BrightSpring Health Services / December 11, 2018
BrightSpring Health Services and PharMerica Corporation announced that the two companies will join together to become a leading provider of home and community-based health and pharmacy services for high-need and medically complex populations.
The strategic combination of BrightSpring and PharMerica creates a uniquely positioned diversified health care services company with comprehensive care capabilities across clinical, non-clinical and pharmacy services in multiple care settings. Upon close, the combined businesses will serve over 300,000 clients daily in 44 states and the District of Columbia.
“Combining BrightSpring and PharMerica brings together two leaders within their respective markets. Together, we will have an unmatched platform and opportunity to drive improved patient outcomes and reduced costs through integrated care models – combining our community-based health services and pharmacy capabilities. Our complementary services will have new and valuable benefits to our clients, patients and customers,” said Jon B. Rousseau, President and Chief Executive Officer of BrightSpring.

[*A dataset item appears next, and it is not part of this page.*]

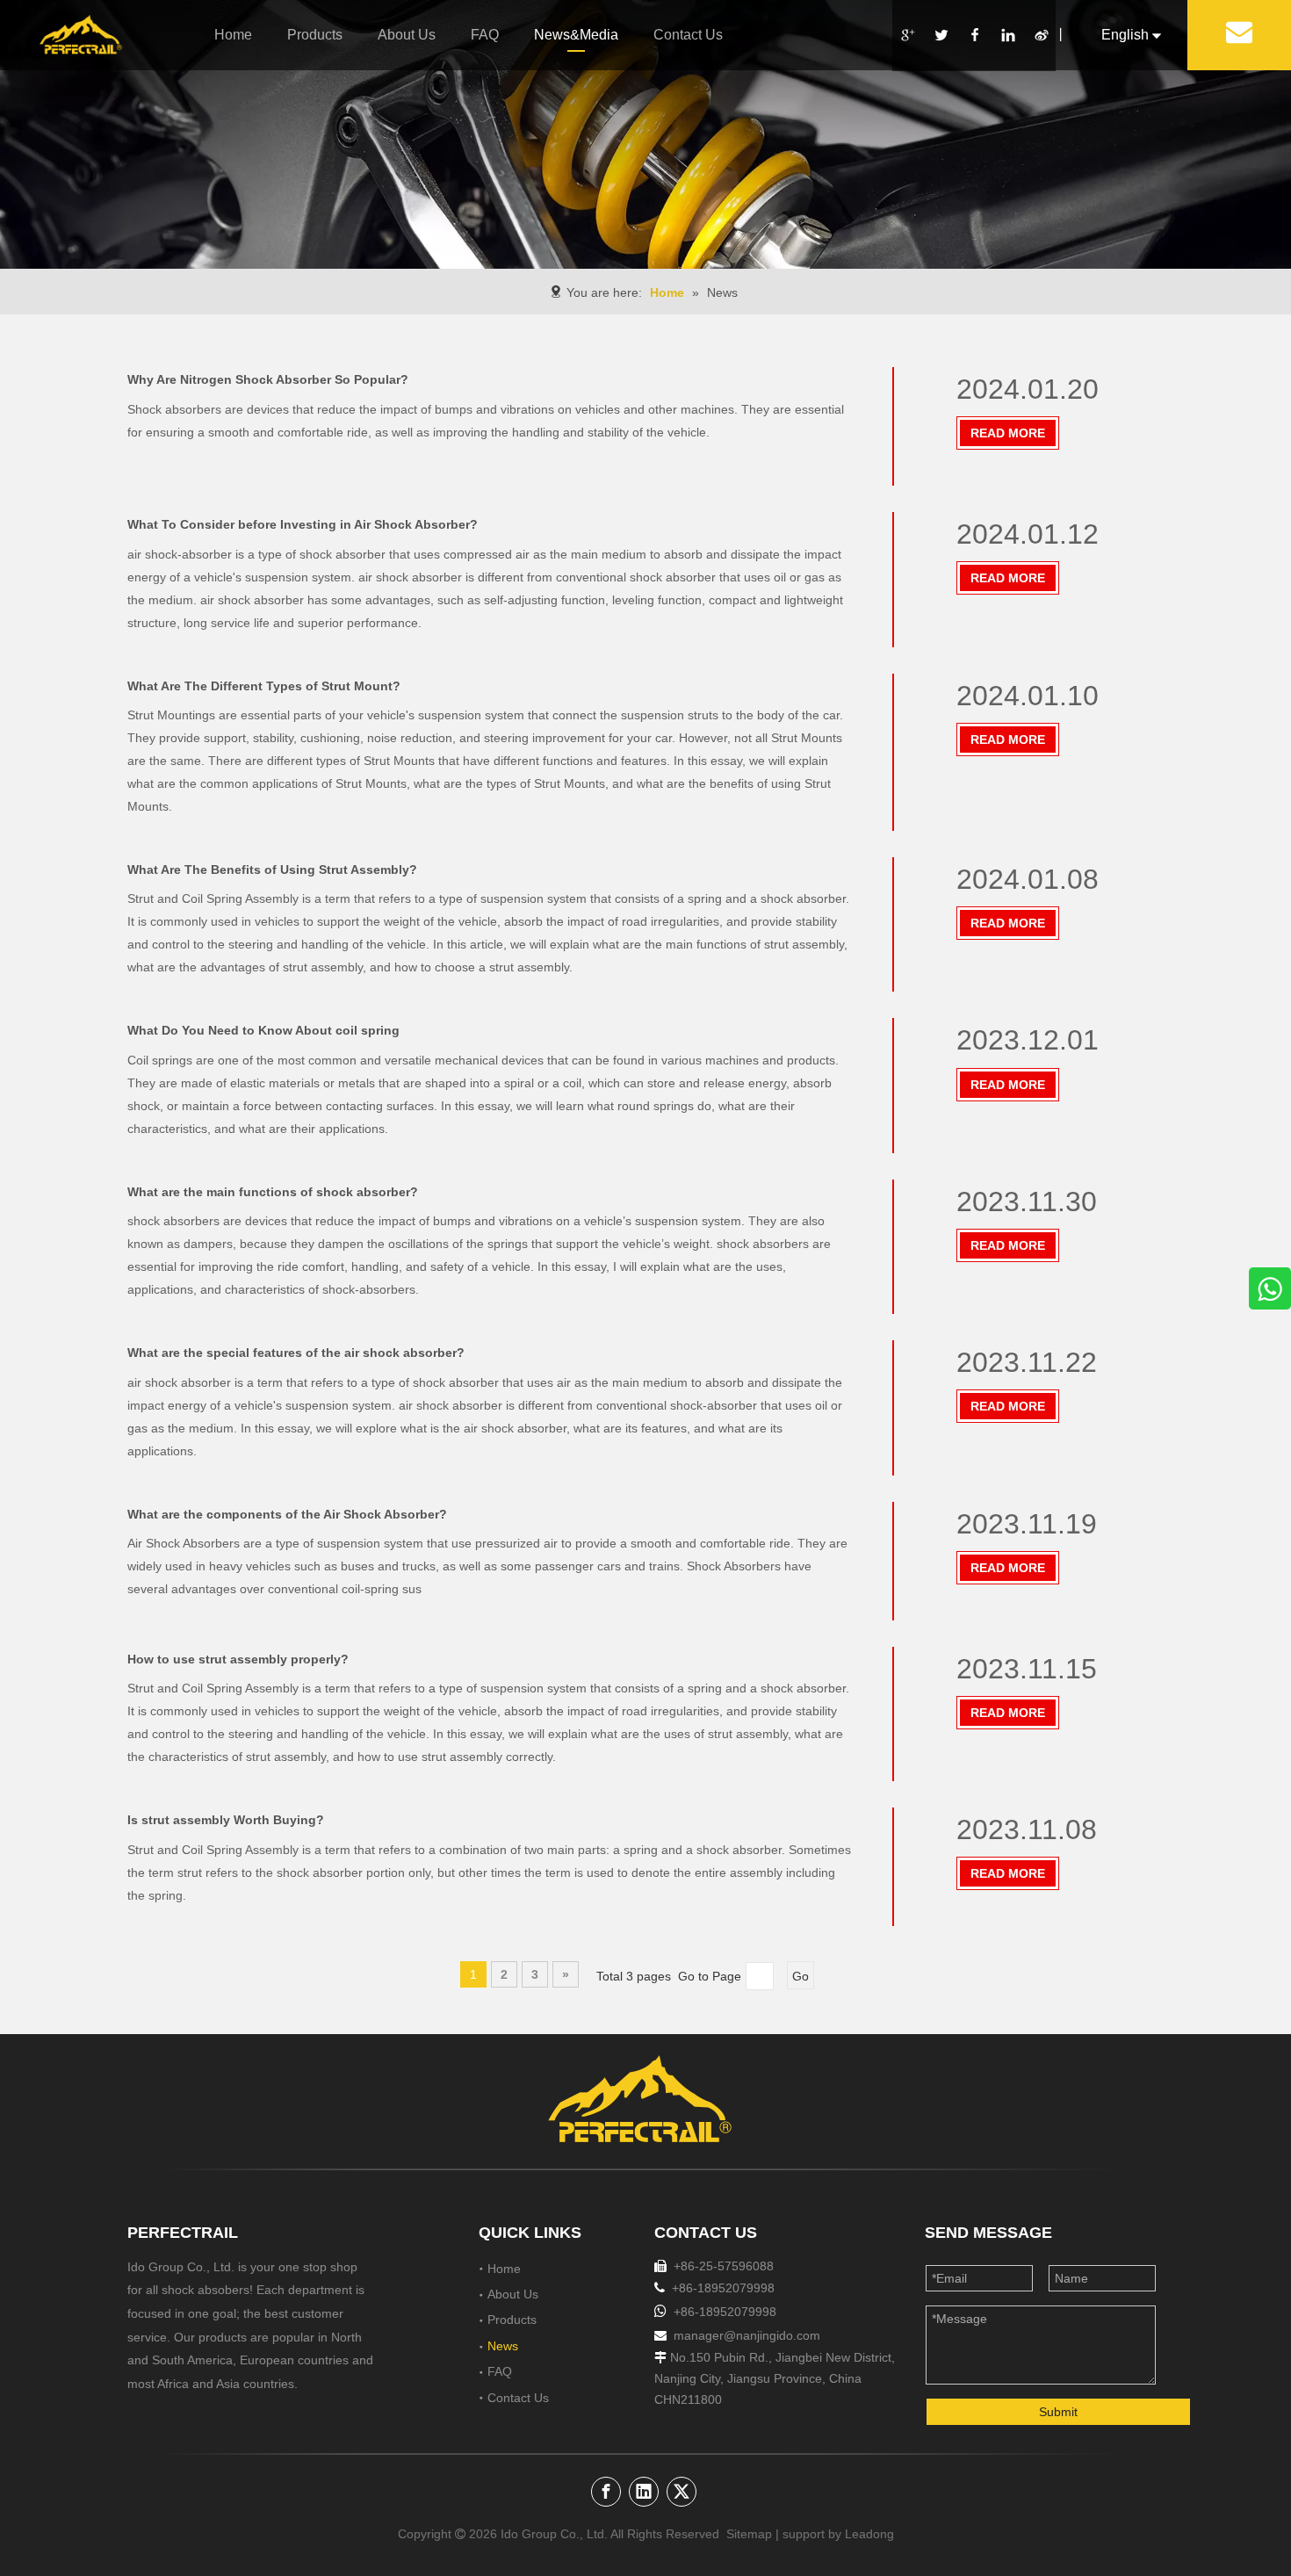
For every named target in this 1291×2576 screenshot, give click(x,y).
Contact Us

“This transaction provides both significant strategic and day-to-day benefits for the client and patient bases and valued customers of both organizations. With BrightSpring’s daily presence in care settings and PharMerica’s national pharmacy footprint, the combined business will offer existing and new customers expanded access to comprehensive care and pharmacy services, including augmented and clinically focused programs to best serve patients and meet our customers’ needs,” said Greg Weishar, President and Chief Executive Officer of PharMerica.
Following the close of the transaction, the combined enterprise will be led by Jon Rousseau. Greg Weishar will serve as a Strategic Advisor, continuing on the Board of Directors. BrightSpring and PharMerica will continue to support all operations from Louisville, Kentucky, where both companies are headquartered, and anticipate many benefits to its persons and customers from its synergistic services. Taking a local and customized approach to its people and customers, the company will have added opportunities in serving its behavioral and senior populations in the community, as well as differentiated capabilities and opportunities in serving and expanding in skilled nursing facilities, assisted living facilities and home infusion with comprehensive offerings.
As part of the transaction, private equity firm Onex Corporation is selling its interest in BrightSpring. Upon close, the combined enterprise will be owned by KKR with an affiliate of Walgreens Boots Alliance, Inc. as a minority investor. The transaction is subject to regulatory approval and customary closing conditions, including clearance under the Hart-Scott-Rodino Antitrust Improvements Act. It is expected to close in the first quarter of 2019.